* Work request *
Return all the entries word for word, minus the pictures.

* Stored records *
▬▬▬▬▬▬
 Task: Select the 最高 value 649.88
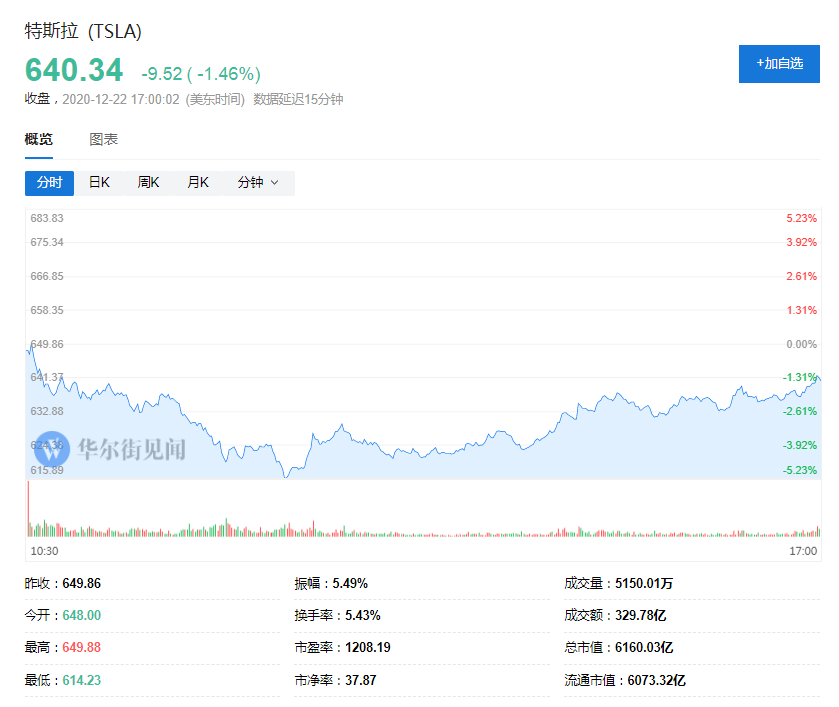pos(81,647)
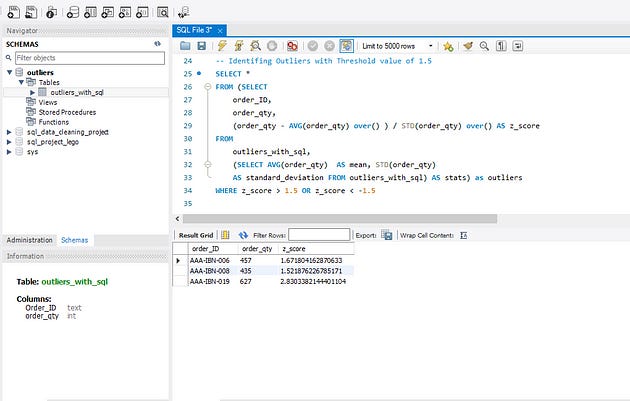Switch to the Administration tab
630x401 pixels.
[x=29, y=240]
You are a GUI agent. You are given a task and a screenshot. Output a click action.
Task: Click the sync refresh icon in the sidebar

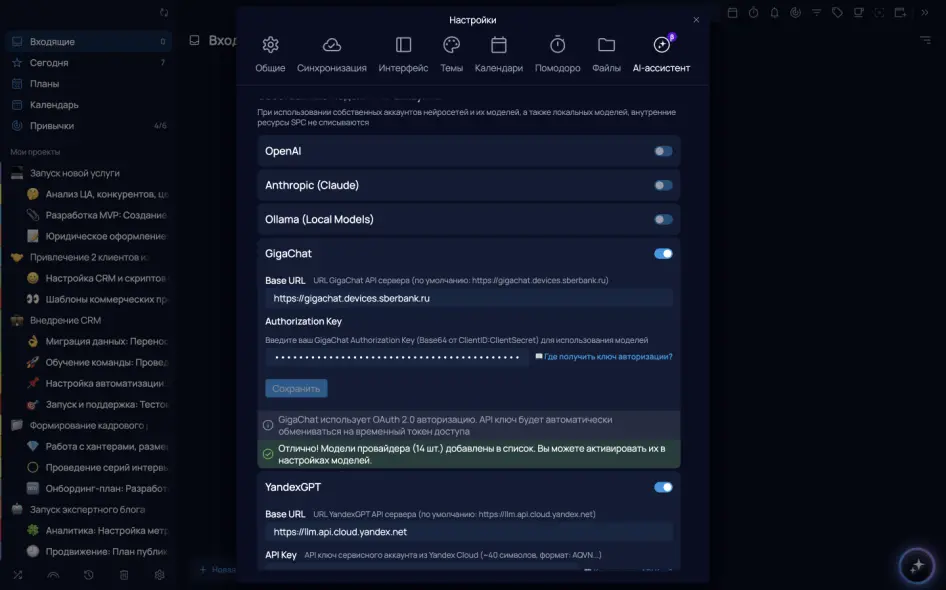coord(164,12)
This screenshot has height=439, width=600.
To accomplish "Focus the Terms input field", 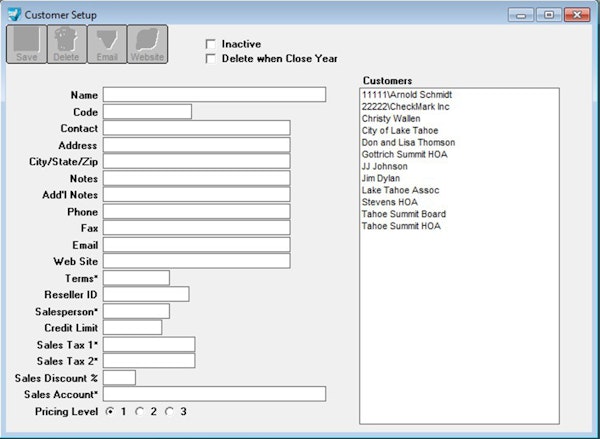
▬▬▬▬▬▬
* Result of the task *
 Task: Select the 最高 value 649.88
pos(81,647)
Switch to the Administration tab
630x401 pixels.
[x=29, y=240]
You are a GUI agent. You are given a task and a screenshot. Output a click action.
Task: Click the sync refresh icon in the sidebar

coord(164,12)
This screenshot has height=439, width=600.
To accomplish "Focus the Terms input field", 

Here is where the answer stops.